Figure 3: Low levels of trips per capita (domestic overnight and international arrivals; green means less total travel per capita)



Source: UN World Tourism Organisation, Paul Domjan

Low levels of travel help Africa in two ways. On the one hand, they reduce the likelihood that clusters of Covid-19 in specific cities will join up into a transcontinental epidemic. On the other, they reduce the potential disruption from limiting travel, enabling African countries to act quickly to limit international arrivals.

5. Low levels of urbanisation: While Africa’s megacities are vast, unruly and growing rapidly, fewer than half of Africans live in cities—much fewer than half in many parts of the continent. Low levels of urbanisation combined with low levels of domestic travel limit the number of people likely to be exposed throughout a country following an outbreak in a major city.
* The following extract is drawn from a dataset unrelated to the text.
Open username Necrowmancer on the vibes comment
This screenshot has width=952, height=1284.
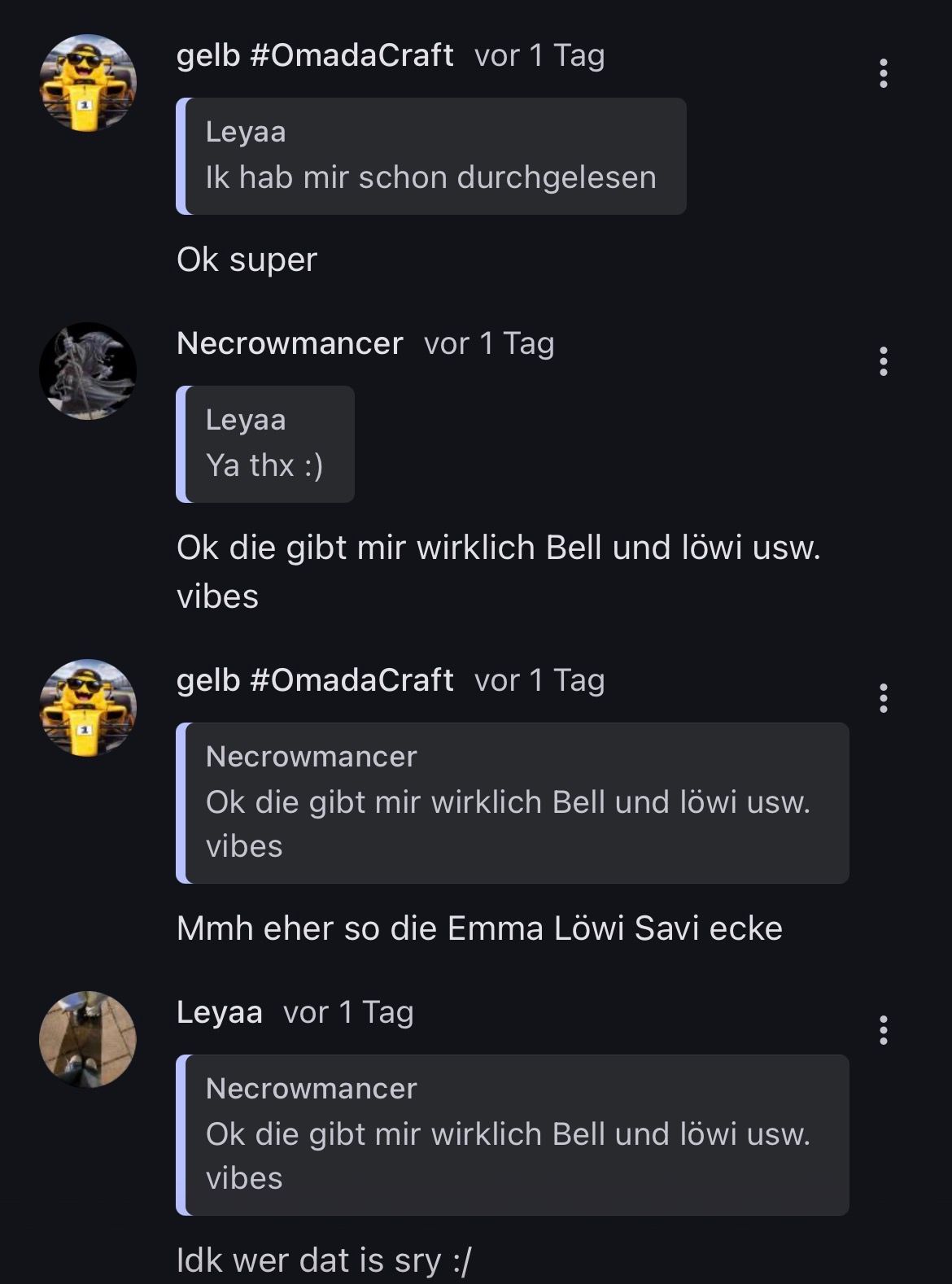point(290,343)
Figure 4: Percentage of population living in urban areas

Source: World Bank

6. Africans live outside: Outside of places of worship, which will be a serious challenge, and shopping centres in Southern Africa, there are relatively few places where Africans, or at least sub-Saharan Africans, gather indoors.
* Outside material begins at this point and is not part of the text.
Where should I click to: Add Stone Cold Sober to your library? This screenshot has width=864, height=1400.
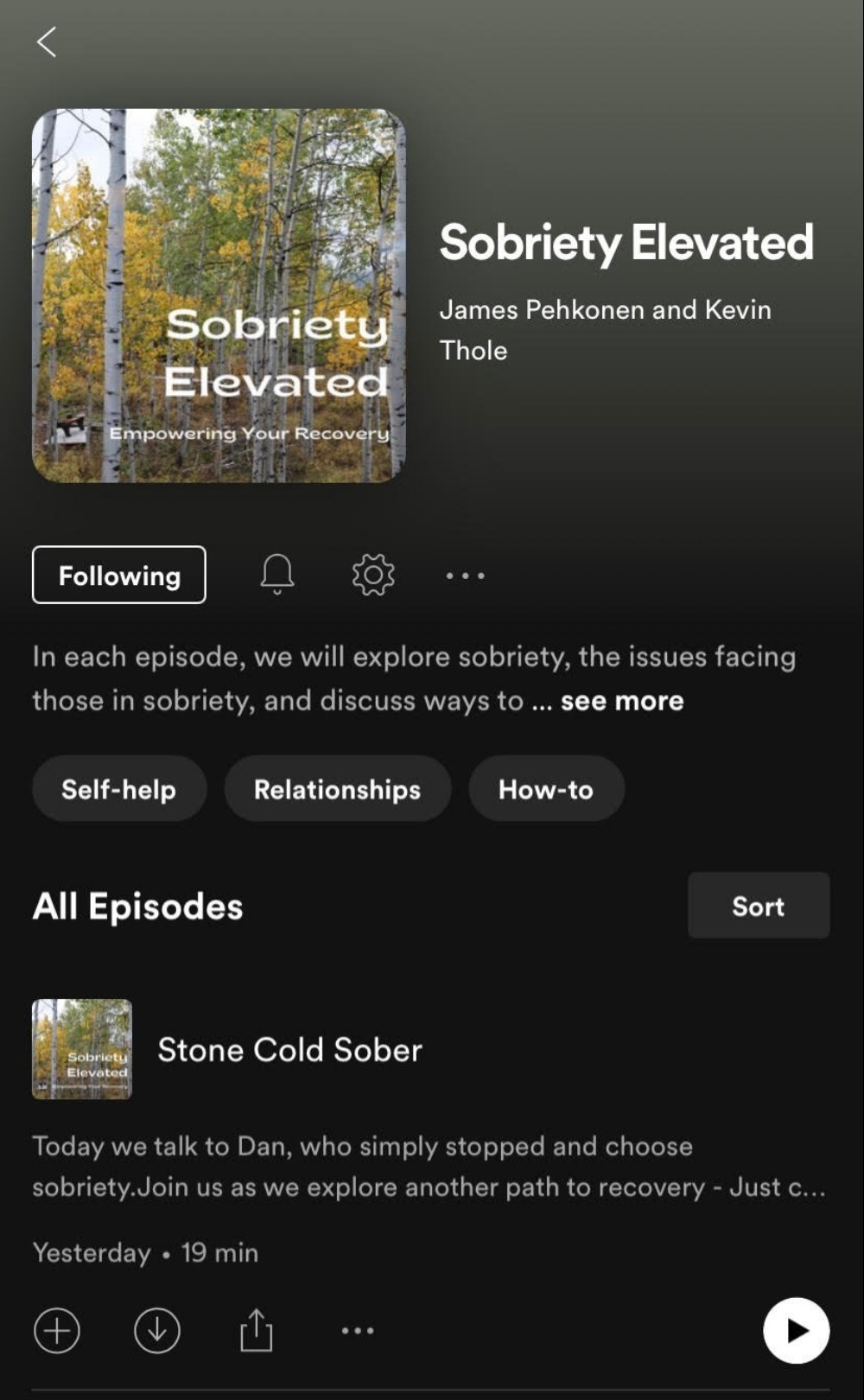[57, 1331]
Figure 5: Shopping centres in sub-Saharan Africa


Source: Market Decisions ZA

South Africa lacks some of the strengths of other parts of Africa. It has a more temperate climate, reflected in high numbers of tuberculosis infections, a problem the DRC and Ethiopia also share to a somewhat lesser extent, and South Africa has little direct experience to managing the risk of disease at its borders. South Africa is more urbanised than most of the continent, and the government is concerned about lack of water infrastructure in informal settlements leading to hygiene problems. Unlike in the rest of Africa, shopping centres play a large role in South African daily life. While it still has a large youth population, its age structure sits between that of China and that of Africa as a whole, with a much larger percentage in more elderly cohorts.

So, if Africa were to come through Covid-19 better than many expect, what would the pandemic really mean for the continent?

  1. Covid-19 is a huge boost to Chinese soft power in Africa: Across Africa, admiration for China is palpable. The perceived failure of western democracies to contain the virus, in comparison to what is seen as China’s aggressive and effective response, will help to further bolster China’s reputation as a model for development in Africa.
  2. The economic picture looks dark: As western democracies turn inward during the pandemic, they will progressively disengage with Africa. Aid budgets will fall in favour of health budgets, tourist arrivals will fall, demand for primary commodities and commodity prices will fall, financial investors’ appetite for emerging market assets will fall, and western corporations will limit investment, especially in emerging markets, as they look to conserve cash. Agricultural exports should hold up, indeed in some cases they may rise (eg coffee drinkers brewing at home tend to be less efficient in their use of beans than cafes, so demand for beans may rise when incomes fall and people abandon cafes), but this is one of the few bright spots against an otherwise dark economic backdrop.
  3. Covid-19 will leave Africa more financially dependent on China: With both their own, already low tax revenues and western economic engagement falling, African countries will be more reliant on Chinese financial support. Moreover, the lack of alternative options will make it harder for Africa countries to negotiate favourable financing terms with China.
  4. The promising Continental Free Trade Area (CFTA) may come under threat: Africa could be an immense market, but the current combination of tariffs, border delays and poor infrastructure mean that it isn’t a market yet. The CFTA promises to change this if it is implemented well. Fortunately, it is unclear whether the current border closures will prove to be a long-term threat to the CFTA. At face value, they would appear to be so, but closing borders also may prove to be a form of shock-therapy for countries that are heavily dependent on tariffs, which could help the CFTA become a reality when the covid-19 crisis has passed. I will return to scenarios for the CFTA in a series of forthcoming articles.